L’8 aprile 2016 l’allora Ministro degli Esteri Gentiloni twittava: “Ho richiamato a Roma per consultazioni il nostro ambasciatore in Egitto. Vogliamo una sola cosa: la verità su Giulio #Regeni”.
Oggi, 4 settembre 2017, il Ministro degli Esteri del Presidente del Consiglio Gentiloni ha detto, nel corso dell’informativa alle commissioni Esteri del Senato e della Camera: “Abbiamo rimandato il nostro ambasciatore in Egitto. Vogliamo una sola cosa: la verità su Giulio Regeni”.
La seconda frase fa piazza pulita della prima. Anche perché quella odierna è stata preceduta e seguita da espressioni quali “terrorismo, flussi migratori, crisi regionali”, che poi – insieme ai rapporti economici – sono le vere ragioni per cui il 14 agosto il governo italiano ha deciso di rimandare l’ambasciatore al Cairo. “Mica siamo gli scemi del Mediterraneo”, ha poi delicatamente chiosato nel dibattito l’onorevole Cicchitto, presidente della Commissione esteri della Camera.
La ricostruzione fatta dal ministro Alfano sui motivi per cui nell’aprile 2016 il precedente governo decise di richiamare temporaneamente l’ambasciatore è inesatta. In sintesi, il Ministro degli Esteri ha detto che il ritiro dell’ambasciatore era volto a favorire l’aumento della cooperazione giudiziaria tra le due procure.
Il ritiro dell’ambasciatore era in realtà stato reso necessario dall’esigenza di avere la verità, tutta la verità. Non è che siccome le procure si sono viste qualche volta di più e da quella del Cairo qualche scartoffia in arabo è arrivata, il risultato è stato ottenuto e allora si è potuto rimandato l’ambasciatore.

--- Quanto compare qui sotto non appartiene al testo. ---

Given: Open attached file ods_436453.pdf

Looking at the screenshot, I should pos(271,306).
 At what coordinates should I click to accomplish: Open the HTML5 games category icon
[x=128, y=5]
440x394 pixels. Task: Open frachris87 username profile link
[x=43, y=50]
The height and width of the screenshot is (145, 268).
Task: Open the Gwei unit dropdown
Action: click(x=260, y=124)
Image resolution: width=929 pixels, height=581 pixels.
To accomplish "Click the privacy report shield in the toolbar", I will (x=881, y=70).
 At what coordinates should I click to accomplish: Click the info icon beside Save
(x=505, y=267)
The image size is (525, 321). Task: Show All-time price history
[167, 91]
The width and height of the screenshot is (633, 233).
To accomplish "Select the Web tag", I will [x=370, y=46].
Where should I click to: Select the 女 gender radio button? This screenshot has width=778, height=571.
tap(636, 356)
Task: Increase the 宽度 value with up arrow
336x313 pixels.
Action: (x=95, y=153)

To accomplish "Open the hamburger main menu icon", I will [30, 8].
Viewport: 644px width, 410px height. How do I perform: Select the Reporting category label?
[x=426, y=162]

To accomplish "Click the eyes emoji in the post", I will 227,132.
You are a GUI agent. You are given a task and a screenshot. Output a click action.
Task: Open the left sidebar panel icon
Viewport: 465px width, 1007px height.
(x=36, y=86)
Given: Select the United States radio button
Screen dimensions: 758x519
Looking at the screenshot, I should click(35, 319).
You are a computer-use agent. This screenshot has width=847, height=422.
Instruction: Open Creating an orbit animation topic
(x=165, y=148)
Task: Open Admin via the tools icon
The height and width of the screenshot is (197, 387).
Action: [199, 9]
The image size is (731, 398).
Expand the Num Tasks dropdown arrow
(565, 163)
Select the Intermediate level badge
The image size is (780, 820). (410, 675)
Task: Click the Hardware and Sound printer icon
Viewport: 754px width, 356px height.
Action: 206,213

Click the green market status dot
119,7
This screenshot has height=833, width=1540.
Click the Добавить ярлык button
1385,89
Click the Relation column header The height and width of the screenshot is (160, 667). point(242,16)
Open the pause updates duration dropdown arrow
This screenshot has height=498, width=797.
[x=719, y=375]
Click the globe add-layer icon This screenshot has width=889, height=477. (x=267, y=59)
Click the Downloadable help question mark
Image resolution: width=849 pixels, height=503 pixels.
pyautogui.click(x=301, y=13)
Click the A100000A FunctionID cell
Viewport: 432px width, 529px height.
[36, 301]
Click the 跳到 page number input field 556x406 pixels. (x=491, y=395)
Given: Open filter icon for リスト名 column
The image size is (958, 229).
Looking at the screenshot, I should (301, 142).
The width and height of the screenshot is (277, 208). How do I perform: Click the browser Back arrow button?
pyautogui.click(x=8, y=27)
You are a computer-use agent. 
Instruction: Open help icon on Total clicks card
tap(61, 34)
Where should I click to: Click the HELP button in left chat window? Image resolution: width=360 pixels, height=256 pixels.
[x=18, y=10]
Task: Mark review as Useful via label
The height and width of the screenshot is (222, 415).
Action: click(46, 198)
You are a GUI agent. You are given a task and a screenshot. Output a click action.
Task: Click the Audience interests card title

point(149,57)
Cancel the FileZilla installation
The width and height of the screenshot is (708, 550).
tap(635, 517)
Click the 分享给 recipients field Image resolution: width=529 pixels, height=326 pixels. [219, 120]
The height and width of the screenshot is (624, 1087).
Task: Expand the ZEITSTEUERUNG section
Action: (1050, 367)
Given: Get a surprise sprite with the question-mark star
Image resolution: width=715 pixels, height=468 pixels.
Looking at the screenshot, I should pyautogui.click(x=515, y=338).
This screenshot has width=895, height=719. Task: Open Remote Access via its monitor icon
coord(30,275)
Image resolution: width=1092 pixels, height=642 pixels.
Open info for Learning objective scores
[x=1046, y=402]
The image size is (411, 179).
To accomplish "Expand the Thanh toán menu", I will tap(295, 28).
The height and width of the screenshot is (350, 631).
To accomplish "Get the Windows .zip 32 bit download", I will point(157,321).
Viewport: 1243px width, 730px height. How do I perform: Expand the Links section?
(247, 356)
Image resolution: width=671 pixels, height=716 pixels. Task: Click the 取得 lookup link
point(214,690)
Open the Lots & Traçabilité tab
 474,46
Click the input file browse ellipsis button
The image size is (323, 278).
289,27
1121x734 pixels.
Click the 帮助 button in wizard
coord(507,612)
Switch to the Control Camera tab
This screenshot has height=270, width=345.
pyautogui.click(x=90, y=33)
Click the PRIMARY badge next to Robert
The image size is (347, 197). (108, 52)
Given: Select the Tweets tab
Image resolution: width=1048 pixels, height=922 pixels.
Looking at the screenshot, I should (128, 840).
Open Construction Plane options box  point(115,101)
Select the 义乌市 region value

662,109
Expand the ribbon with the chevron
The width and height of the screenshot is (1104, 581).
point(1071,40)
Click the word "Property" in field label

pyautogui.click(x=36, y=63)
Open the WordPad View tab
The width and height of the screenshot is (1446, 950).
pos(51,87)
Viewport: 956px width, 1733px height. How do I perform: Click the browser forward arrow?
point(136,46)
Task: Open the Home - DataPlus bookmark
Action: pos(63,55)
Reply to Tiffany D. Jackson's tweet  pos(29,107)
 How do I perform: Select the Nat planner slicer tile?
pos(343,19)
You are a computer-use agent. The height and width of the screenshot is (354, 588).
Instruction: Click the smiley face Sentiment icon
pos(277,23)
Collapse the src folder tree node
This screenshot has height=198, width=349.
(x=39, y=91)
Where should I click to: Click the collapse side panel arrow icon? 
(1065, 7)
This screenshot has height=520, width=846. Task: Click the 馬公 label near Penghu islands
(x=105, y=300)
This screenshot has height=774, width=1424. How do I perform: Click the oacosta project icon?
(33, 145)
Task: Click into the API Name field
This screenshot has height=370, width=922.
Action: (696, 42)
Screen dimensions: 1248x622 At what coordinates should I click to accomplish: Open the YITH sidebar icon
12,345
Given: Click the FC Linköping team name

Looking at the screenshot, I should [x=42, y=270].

L’informativa del ministro e si è conclusa con un crescendo di affermazioni, promesse, affettuosità verso Giulio (chiamato spesso per nome, come un parente stretto).
Infine, quella d’intitolare a Giulio Regeni sedi e istituti italiani nel paese in cui è stato fatto sparire, torturato e ucciso barbaramente è veramente una proposta beffarda. Per non dire vergognosa.